Tetralogy of Fallot (Cyanotic Cardiac Malformation), trends and variation in a population based study

Congenital heart diseases (CHDs) are a major threat worldwide for children below the age of five. It has high mortality and morbidity ratio. CHDs can be classified as cyanotic and acyanotic. Cyanotic cardiac malformation accounts 25% of all congenital heart diseases and Tetralogy of Fallot (TOF) is the most common form of cyanotic CHD. Tetralogy of Fallot is a combination of four anatomical abnormalities. These include a large ventricular septal defect (VSD), right ventricular outflow tract and pulmonary valve obstruction, right ventricular hypertrophy, and over-riding of the aorta. The current investigation was conducted over the span of 2.5 years on the patients presented in OPD and hospitalized at various pediatric cardiology centers. A detailed family history was taken to elucidate the genetic and environmental factors.
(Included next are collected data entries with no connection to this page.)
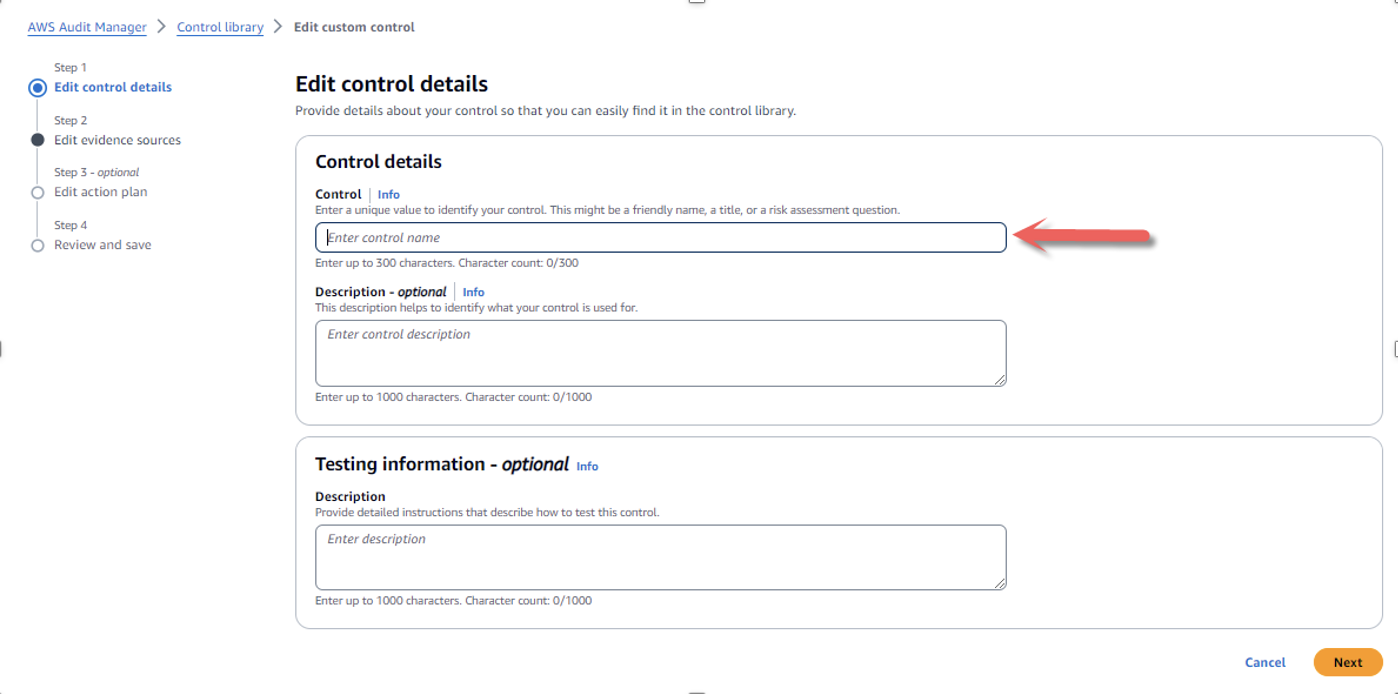Image resolution: width=1398 pixels, height=694 pixels.
Task: Select Step 1 Edit control details
Action: pyautogui.click(x=113, y=87)
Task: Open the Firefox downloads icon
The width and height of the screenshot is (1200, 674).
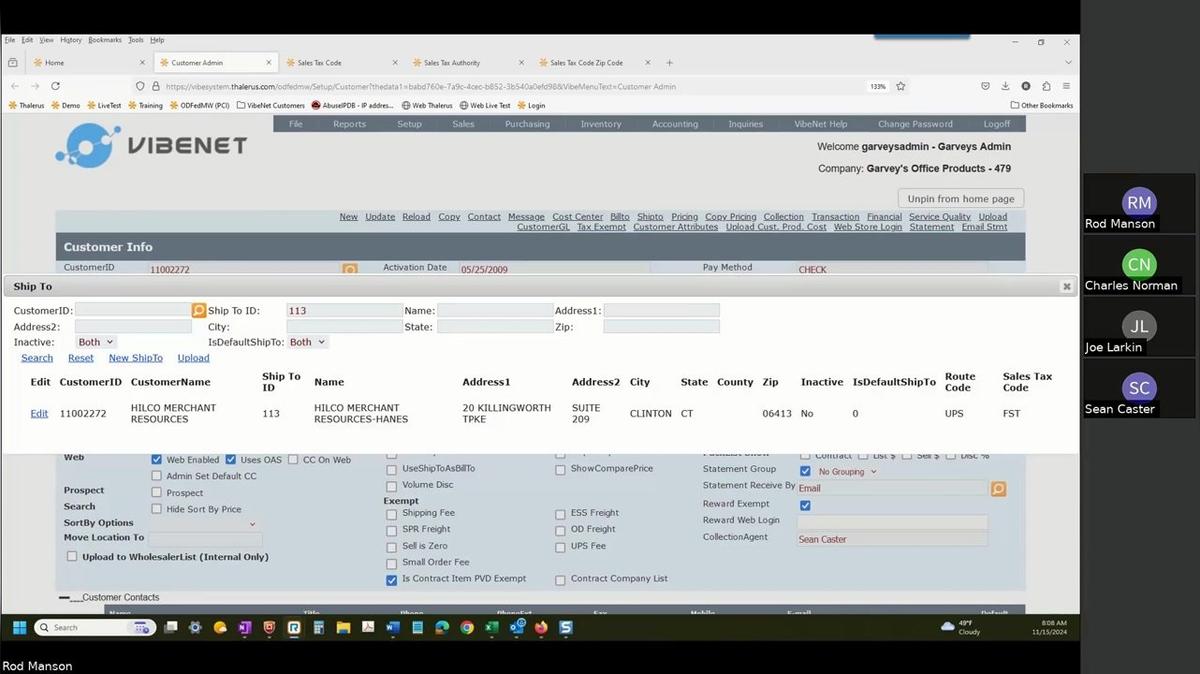Action: 1005,87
Diagnosis was confirmed by the cardiologist based on examination of cardiac murmur, chest X-ray, fetal echocardiography (ECG), complete blood count (CBC), echocardiograms and/or echocardiogram (ECHO) reports, cardiac catherization reports, operative notes and MRI of heart, if applicable. This study recruited a cohort of 268 patients and 140 controls, healthy unrelated individuals. The mean age for patients was 2.97±1.21 and that for controls was 3.14±2.44 years. Males were shown to have a higher rate of incidence than females (1.26: 1) in our population. The genes that are mainly involved are NKX 2.5, GATA 4, TBX5, JAG1, ZFPM2 and VEGF. The present study focuses on NKX 2.5 and its mutations in our population.